We further confirmed the behavior of H+-ATP synthase under iron limited conditions. H+-ATPase activity was measured with a serial dilution of DIP treatment. Compared to control, the H+-ATPase activities of A. hydrophila were increased in response to iron starvation (Fig. 4a), which are consistent with our proteomics results. We then investigated the biological characteristics of H+-ATP synthase in iron starvation using N, N’-Dicyclohexylcarbodiimide (DCCD), an inhibitor of ATP synthase. When treated with 20 μg/mL DCCD, the bacterial survival rate was significantly decreased by 7.5, 117.2 and 14.9 fold with the increase of DIP concentrations 150 μM, 200 μM and 300 μM, respectively (Fig. 4b). To further investigate the extent of functional differences under iron-limitation, an orthogonal test was performed by using serials of DIP and DCCD concentrations and then displayed as color grading according to their survival colony accounting (Fig. 4c). Results showed that, with the increasing of DIP plus DCCD treatments, the survival rates of A. hydrophila, were dramatically decreased.
Discussion
Aquatic pathogenic bacteria A. hydrophila cause a fulminant epidemic in aquaculture, including some extremely severe bacterial diseases, such as hemolytic ascitic disease, bacterial septicemia, and fulminant hemorrhage [15, 16]. So far, the response mechanism of A. hydrophila under some metal ion deficient conditions is not clear. Other bacteria, in order to respond to physiological iron-deficient conditions, have evolved a series of strategies to compete with the host for the uptake of life-essential iron [17–19]. During this process, the cell envelope has an important effect on the extracellular and intrinsic communications due to its specific position, especially for the competition of essential nutrients in harsh environments [20, 21].

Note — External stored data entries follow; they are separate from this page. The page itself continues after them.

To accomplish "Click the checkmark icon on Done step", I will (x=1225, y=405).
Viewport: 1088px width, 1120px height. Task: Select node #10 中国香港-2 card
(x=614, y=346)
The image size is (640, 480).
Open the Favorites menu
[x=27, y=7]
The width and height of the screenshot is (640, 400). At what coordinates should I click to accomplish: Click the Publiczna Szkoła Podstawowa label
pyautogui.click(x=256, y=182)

In order to systematically study the iron acquisition mechanism of the bacterial cell envelope system under the external pressure of iron limiting conditions, a dimethyl labeling based quantitative proteomic strategy was used to compare the differential expression of cell envelope proteins in A. hydrophila. About 57 % of cell envelope proteins were extracted and identified in the current study. Based on the fact that cytoplasmic proteins contributed to the major contamination in all reported extraction methods, the TSE (Buffer ingredients contain 0.2 M Tris–HCl, pH = 8.0, 0.5 M sucrose, 1 mM Na2EDTA) extraction used in this study was documented to produce the cleanest extraction of envelope proteins up to date [22]. Compared to the 52 % enrichment ratio in E. coli, using the same method in the mentioned reference, the 57 % of cell envelope proteins enriched in A. hydrophila, should be acceptable [21]. Thus, in this study we acquired an acceptable cell envelope protein enrichment in A. hydrophila.

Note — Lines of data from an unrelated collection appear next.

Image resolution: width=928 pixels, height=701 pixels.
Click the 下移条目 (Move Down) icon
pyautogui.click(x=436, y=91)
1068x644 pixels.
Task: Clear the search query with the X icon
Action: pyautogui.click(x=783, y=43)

In the present study, according to the final quantitative proteomic analysis, which can be summarized into the following statements: Firstly, the expression of iron source receptors, which are located in the bacterial outer membrane, induced iron scavenging. These are high-affinity iron chelators and competitively bind iron from iron sources. Actually, under iron deprivation, there are many reports about the upregulation of proteins involved in regular channel forming proteins, such as siderophore receptor channels, CirA, FecA, FepA, FhuA, FhuE, and YbiL in E coli [3], and other channel proteins, such as OmpX in E.coli [7]. Those results demonstrated the competitive uptake system of iron in A.hydrophila under iron-limiting conditions.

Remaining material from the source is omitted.